James Holmes sits in court for an advisement hearing at the Arapahoe County Justice Center in Centennial, Colorado June 4, 2013. REUTERS/And
James Holmes sits in court for an advisement hearing at the Arapahoe County Justice Center in Centennial, Colorado June 4, 2013. REUTERS/And

By Keith Coffman

DENVER (Reuters) - Profiles that accused Colorado theater gunman James Holmes posted on dating websites can be used at his upcoming murder trial, the judge overseeing the case ruled on Thursday.

Public defenders sought to have information that Holmes, a former neuroscience graduate student, provided to the websites Match.com and AdultFriendFinder.com suppressed because it exceeded what was sought in search warrants.

But Arapahoe County District Court Judge Carlos Samour agreed with prosecutors that Holmes had no expectation of privacy when he created the profiles.

"The defendant not only identified himself when he signed up ... he specifically requested that his identification and very personal information be distributed to other members of the websites," Samour wrote in his ruling.

Holmes, 25, is charged with multiple counts of first-degree murder and attempted murder for opening fire inside a cinema in the Denver suburb of Aurora during a showing of the Batman film "The Dark Knight Rises" in July 2012.

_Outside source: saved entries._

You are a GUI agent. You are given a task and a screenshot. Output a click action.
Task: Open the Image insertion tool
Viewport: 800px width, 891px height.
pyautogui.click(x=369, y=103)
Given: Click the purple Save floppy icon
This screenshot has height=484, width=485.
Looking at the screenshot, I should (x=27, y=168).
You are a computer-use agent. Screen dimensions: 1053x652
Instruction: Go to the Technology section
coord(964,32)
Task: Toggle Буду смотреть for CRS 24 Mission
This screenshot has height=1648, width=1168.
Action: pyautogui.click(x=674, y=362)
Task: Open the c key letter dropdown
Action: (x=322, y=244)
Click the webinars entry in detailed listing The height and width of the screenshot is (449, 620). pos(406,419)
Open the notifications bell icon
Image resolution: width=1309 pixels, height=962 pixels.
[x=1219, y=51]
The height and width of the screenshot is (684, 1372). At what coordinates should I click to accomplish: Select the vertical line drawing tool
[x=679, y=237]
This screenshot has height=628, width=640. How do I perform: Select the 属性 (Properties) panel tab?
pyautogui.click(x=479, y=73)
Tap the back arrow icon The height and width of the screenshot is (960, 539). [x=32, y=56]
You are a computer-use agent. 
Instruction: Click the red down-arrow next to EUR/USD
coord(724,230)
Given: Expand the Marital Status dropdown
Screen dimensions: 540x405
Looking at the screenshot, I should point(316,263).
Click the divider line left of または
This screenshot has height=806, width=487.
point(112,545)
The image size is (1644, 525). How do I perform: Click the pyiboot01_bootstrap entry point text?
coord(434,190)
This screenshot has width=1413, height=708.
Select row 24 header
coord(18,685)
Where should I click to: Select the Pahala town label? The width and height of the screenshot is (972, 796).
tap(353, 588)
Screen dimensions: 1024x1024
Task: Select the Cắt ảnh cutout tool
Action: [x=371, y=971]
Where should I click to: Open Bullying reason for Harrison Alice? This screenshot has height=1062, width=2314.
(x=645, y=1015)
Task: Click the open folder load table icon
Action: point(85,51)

The shooting rampage killed 12 moviegoers, and 70 others were wounded or injured.

Holmes has pleaded not guilty by reason of insanity, and prosecutors are seeking the death penalty if he is convicted.

Prosecutors seek to use a line that Holmes allegedly wrote on his dating profiles asking, "Will you visit me in prison?" to show he knew right from wrong, which could undermine his insanity defense.

The decision by Samour was the latest ruling in a series of legal challenges by defense lawyers to nearly all the evidence amassed against the California native.

Last week, Samour ruled that statements Holmes made to police after his arrest and before he was told he had a right to remain silent were admissible.

Police did not violate Holmes' rights because they had an "objectively reasonable need to protect the public and officers from immediate and grave danger," the judge found.

The officers testified at earlier hearings that Holmes told them he acted alone in the shooting spree, that he had four weapons and had rigged his apartment with explosives.

Hearings on defense motions surrounding the death penalty are scheduled for December. The trial is set to begin in February.